Seismic Design and Performance of Buckling Restrained Braced Frames with Eccentric Brace Configurations Part 1: Design Procedure and Case Studies

Abstract

Buckling-restrained braced frames (BRBFs) are a widely used lateral system comprised of beams, columns, and diagonal buckling restrained braces (BRBs). The BRBs within these frames are typically oriented concentrically. Current U.S. design provisions limit the eccentricities in BRBFs to less than the beam depth, which results in less architectural flexibility as compared to eccentrically braced frames (EBFs). The purpose of the present study is to investigate the design and performance of BRBFs with larger beam eccentricities. BRBFs were designed with beam eccentricities ranging from 0 (control case) to 2 times the beam depth in the chevron (inverted-V) and single-diagonal configurations. In each case, the beams were designed to remain elastic under the maximum forces that could be delivered by the braces, including the effects of the brace eccentricity on the beam. Nonlinear response history analysis and pushover analysis were used to quantify the performance of the various frames under design earthquake shaking and to investigate the relationship between BRBF beam eccentricity and seismic performance for the cases considered. The results of this study are presented in a two-part paper.
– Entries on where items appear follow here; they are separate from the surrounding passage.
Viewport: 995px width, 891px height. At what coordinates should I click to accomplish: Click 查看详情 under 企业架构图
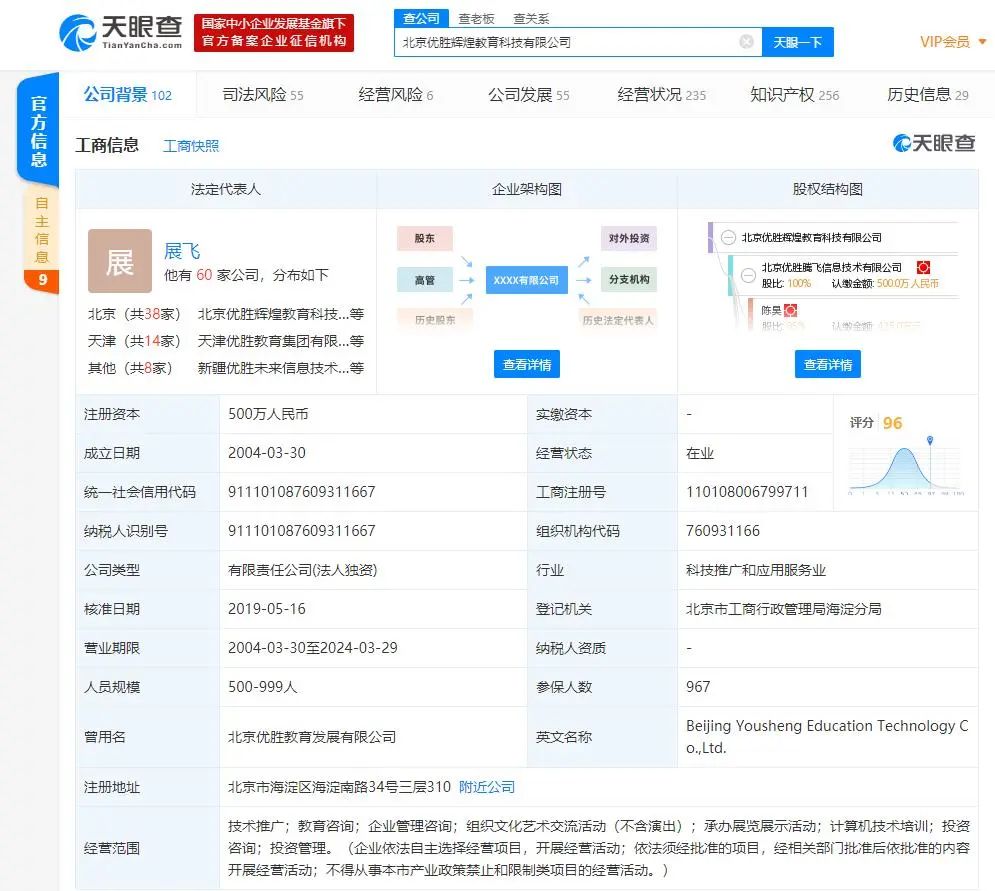tap(526, 364)
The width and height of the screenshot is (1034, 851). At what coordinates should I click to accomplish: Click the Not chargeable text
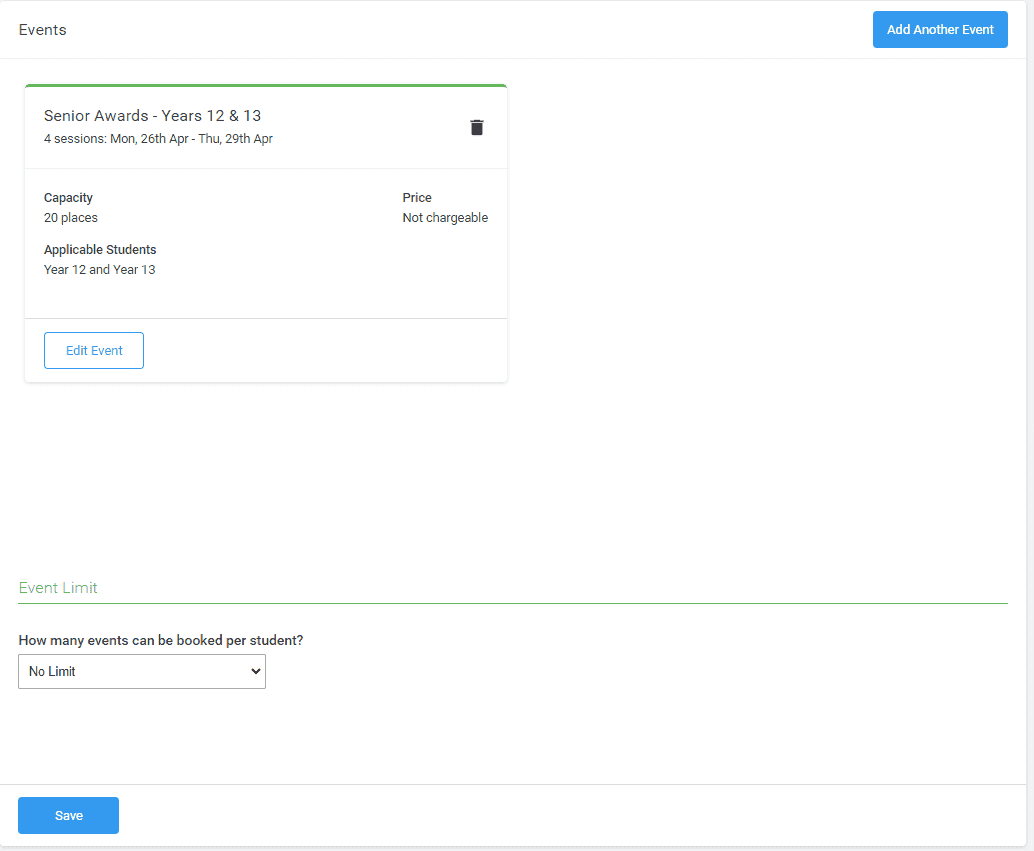(x=445, y=217)
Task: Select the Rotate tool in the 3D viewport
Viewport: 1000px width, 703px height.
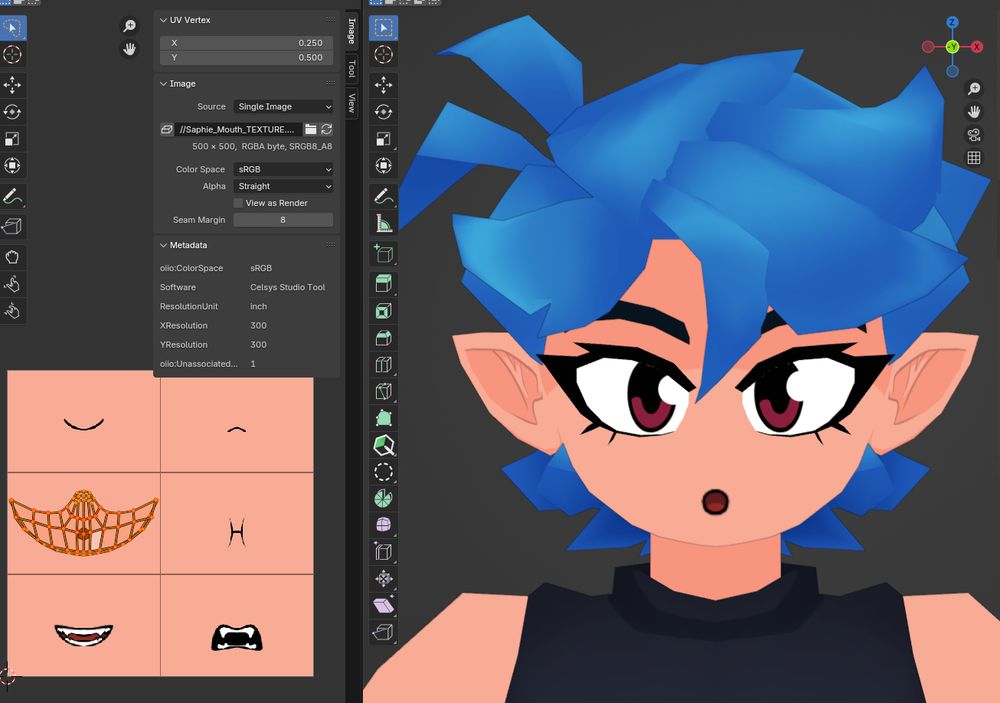Action: [383, 111]
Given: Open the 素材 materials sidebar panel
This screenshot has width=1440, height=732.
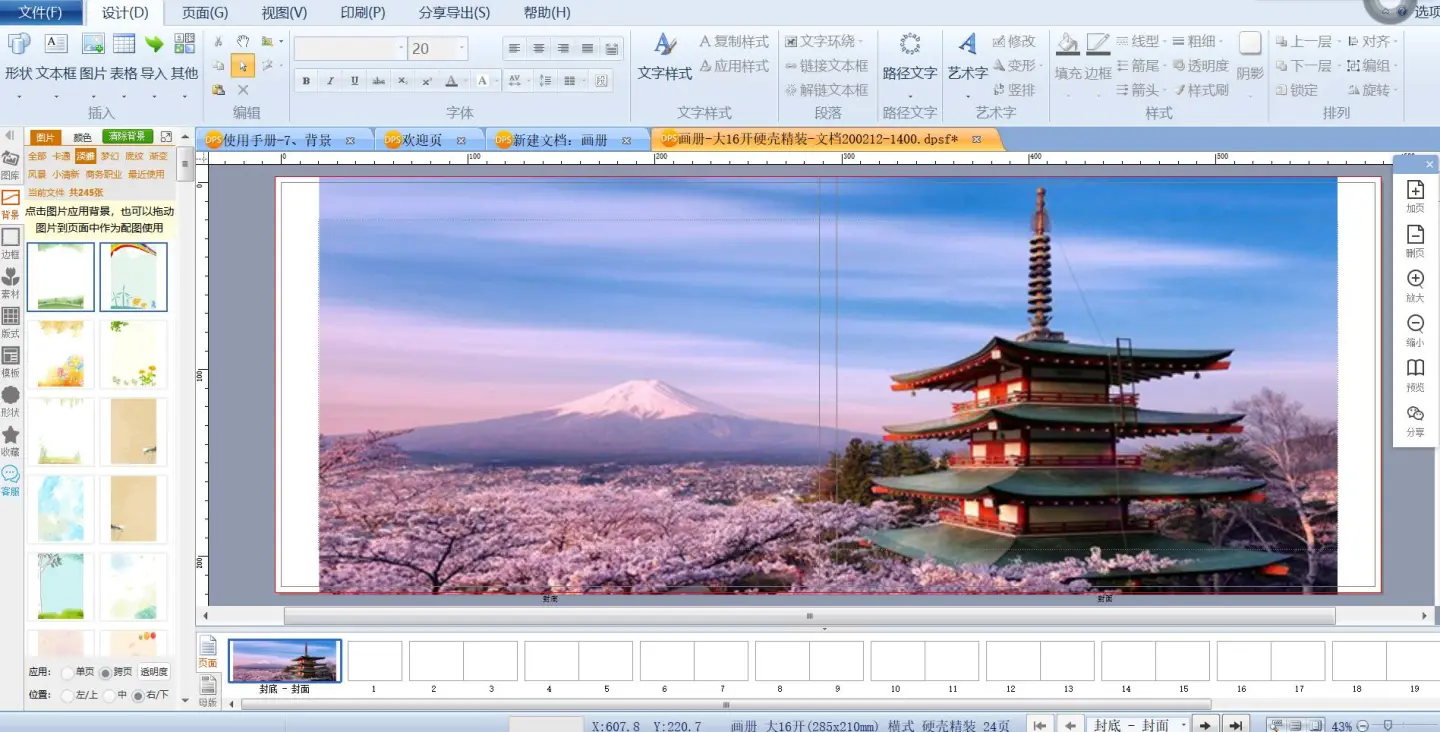Looking at the screenshot, I should 10,281.
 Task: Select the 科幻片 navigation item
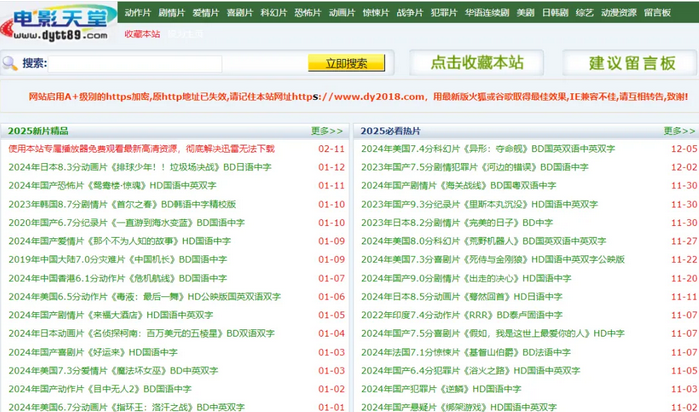coord(273,13)

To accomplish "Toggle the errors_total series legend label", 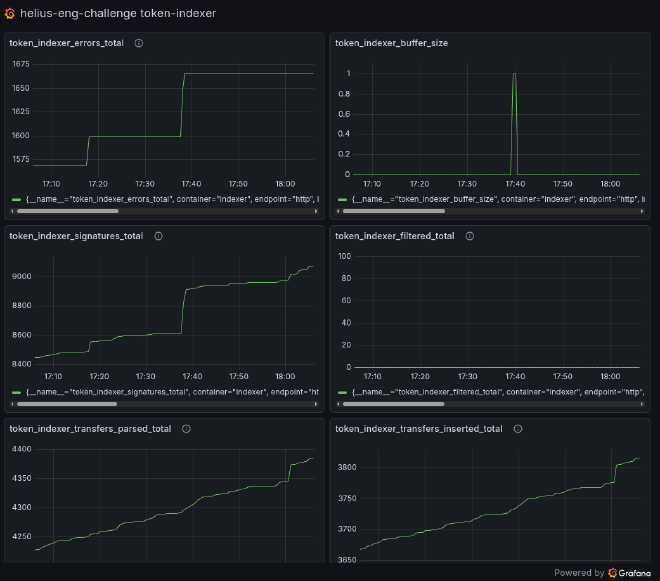I will click(170, 200).
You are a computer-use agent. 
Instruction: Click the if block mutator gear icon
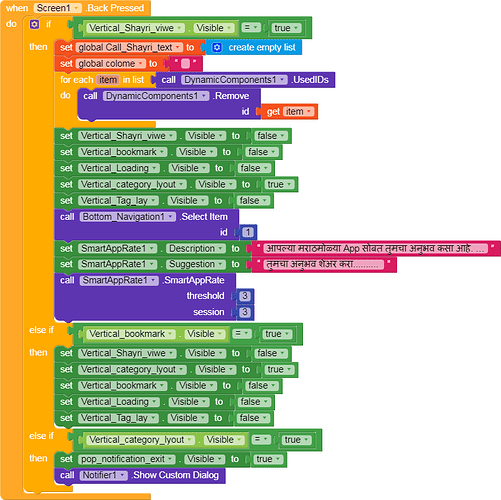point(34,24)
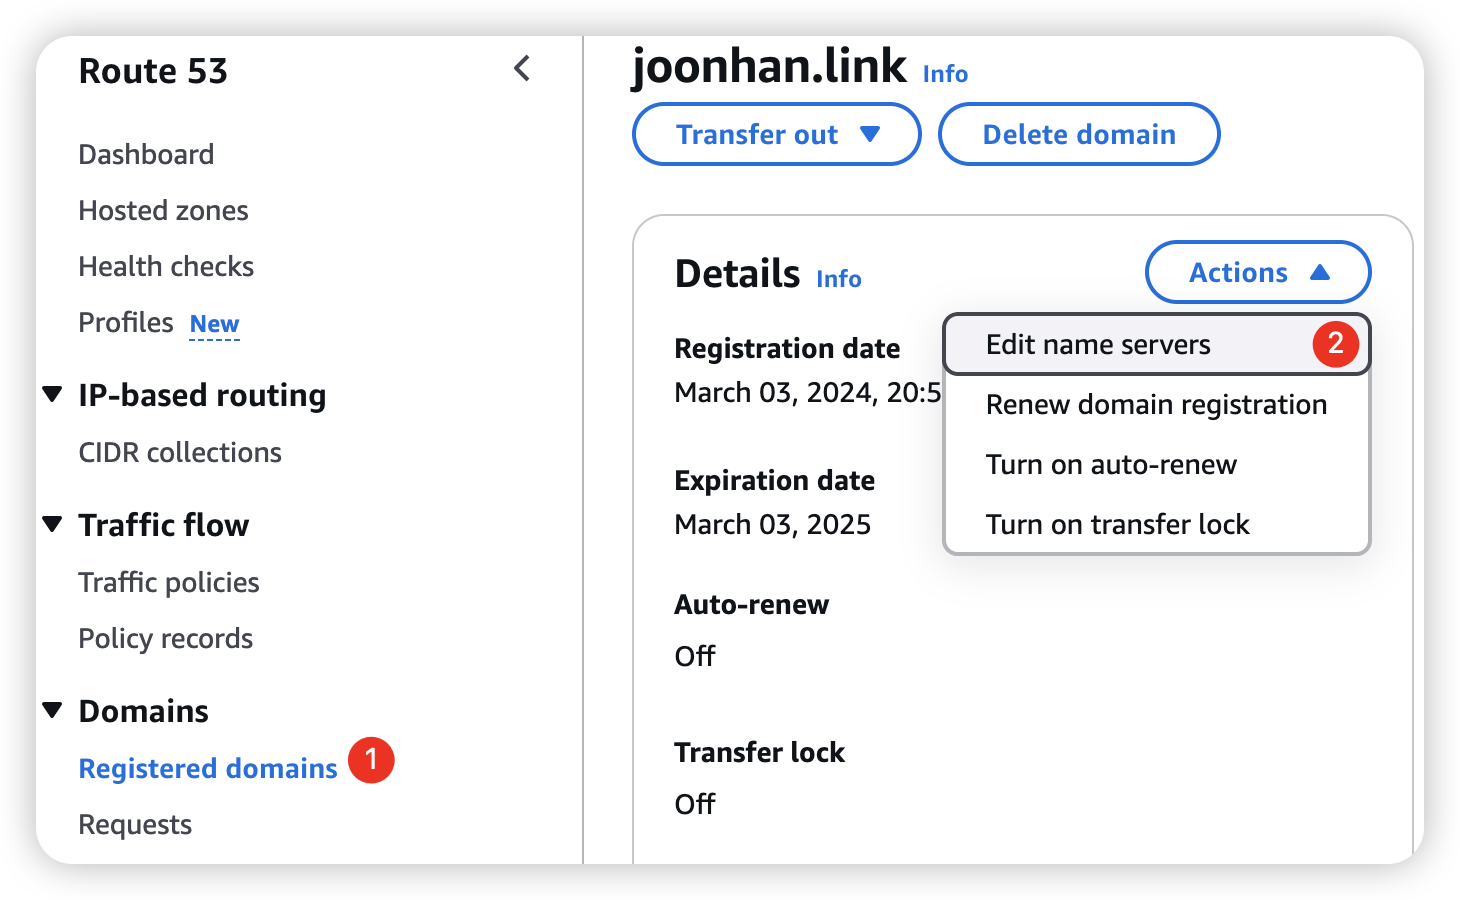Open the Info link beside joonhan.link
Viewport: 1460px width, 900px height.
click(x=945, y=74)
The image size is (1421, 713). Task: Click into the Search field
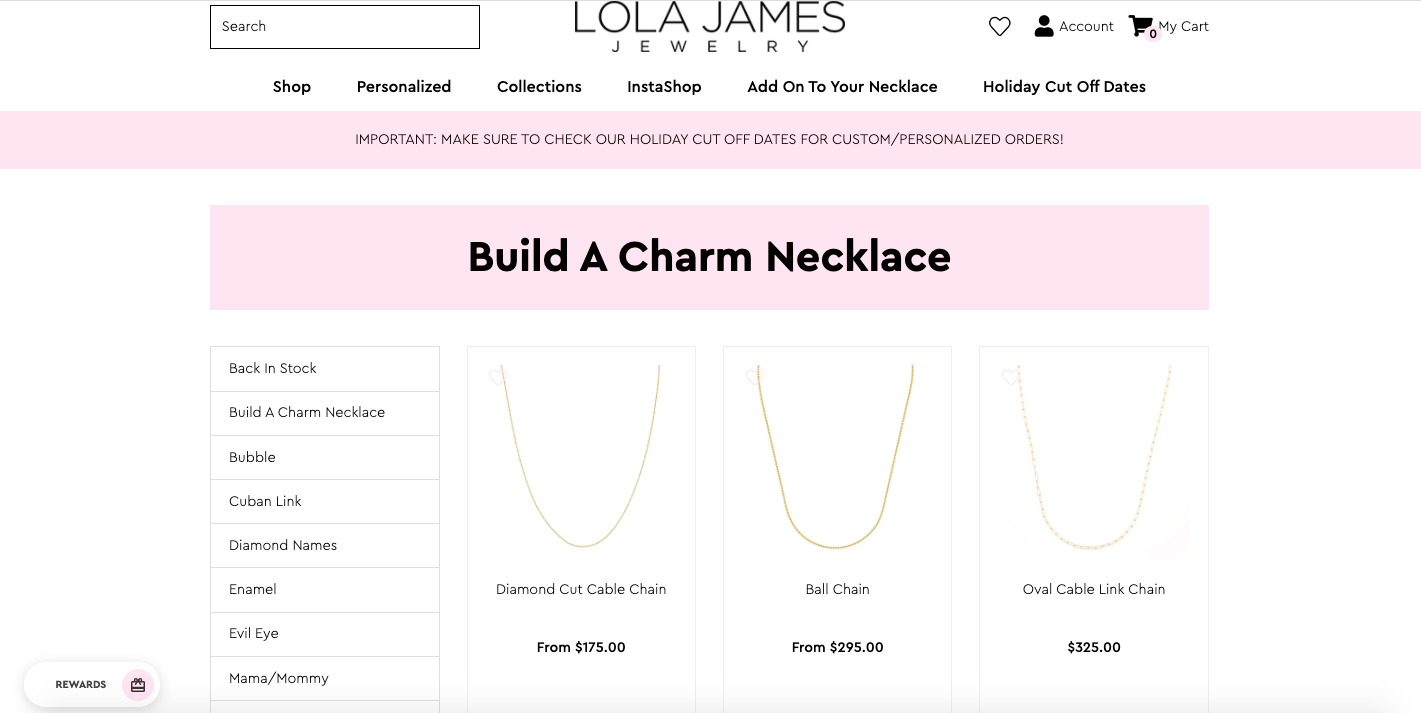click(345, 27)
This paper, constituting Part 1, describes the design procedures for BRBFs with eccentricity in chevron and single-diagonal configurations. Analysis methods for determining force demands in braces, beams, and columns are presented. The analysis methods are illustrated through the design of nine case study buildings. The designs show the impact that eccentricities have on member sizing and overall frame weight. For chevron BRBFs, eccentricities of 1 to 2 times the beam depth resulted in overall frame weight increase of 1.07 to 1.32 times, due to heavier beams. For single-diagonal BRBFs, eccentricities of 2 times the beam depth resulted in a slight reduction of overall weight, due to moment frame action associated with the eccentric beam stub. The accompanying paper, Part 2 (Li et al., 2026), presents the nonlinear analysis studies, including response history analyses and pushover analysis, for evaluating the seismic performance of these nine case study designs.